Brand content alone is “too static” and Gen Z and Gen Alpha are “inherently social,” according to the research, which sees online creators and users sparking engagement in real time.
“Modern consumer journeys revolve around four key behaviors: streaming, scrolling, searching and shopping,” the report found. “Unlike the rigid, sequential approach of the funnel, influence mapping uncovers overlapping and influencing touchpoints simultaneously.”
Crevoiserat said: “With younger consumers, loyalty is earned through emotional connections. That means aligning to what they value in a way that is authentic to our brands. Coach’s expressive luxury positioning and Kate Spade New York’s uplifting luxury positioning resonate with what our target young consumer values.”
4. There is a seismic shift in shopping in the works with 40 percent of younger consumers using AI to shop.
While the future of AI in fashion is yet to be mapped out, the industry is diving in and the report said agentic search engine strategies should rest on four pillars: “optimizing for how users ask questions, enabling AI friendly content architecture, managing brand presence across third-party stores and showing up where influence happens.”
Langlois-Meurinne said: “AI is shifting customer expectations and behaviors, blurring the lines between inspiration and commerce….We are focused on showing up to reach audiences where they spend their time, like LLMs, TikTok, WeChat, YouTube and gaming, to help our customers express their individuality in a way that feels authentic and inspiring.”
5. Younger shoppers are product driven instead of brand driven.
“As cultural cycles accelerate, Gen Z and Alpha are redefining how they engage with fashion,” the report said. “Unlike older generations who built lasting loyalty to specific houses, these consumers prioritize products that feel distinctive, relevant and expressive in the moment. They mix heritage names with emerging labels, curating identities rather than committing to a single brand. This shift away from traditional loyalty means that resonance today comes less from legacy and more from delivering the right product at the right cultural moment.”
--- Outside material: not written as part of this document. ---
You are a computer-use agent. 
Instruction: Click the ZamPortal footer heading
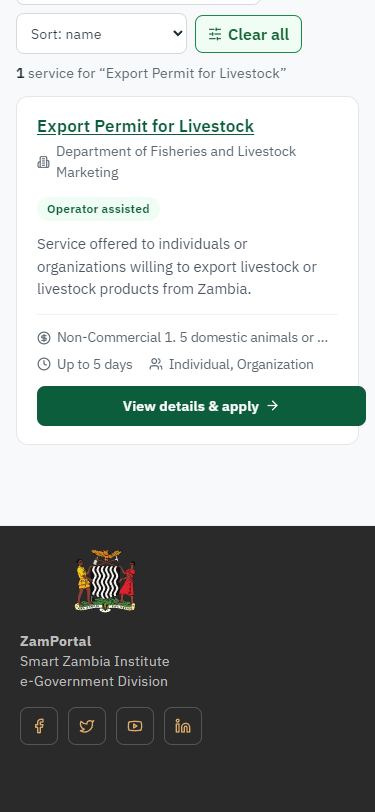click(x=55, y=641)
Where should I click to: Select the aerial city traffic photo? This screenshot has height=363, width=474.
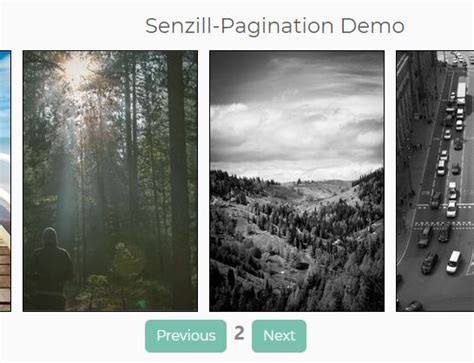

As Kallmeyer said: “I consider myself a problem solver more than a fashion designer. I’m focused on how to solve problems in modern women’s lives. The younger consumer is shaping that. Her lifestyle is very versatile and requires more flexibility, causing luxury to mean something different to her. I ask myself, ‘What’s a wardrobe that suits her lifestyle and makes her feel comfortable?’ To me, luxury is about making the most beautiful things that make people feel like they can be the deepest, richest version of themselves — comfortably.”
So that’s it — be fast and agile, willing to cede control to shoppers, even more social, able to see beyond your heritage and ready to work with AI.
Already, this next generation is putting the industry through its paces.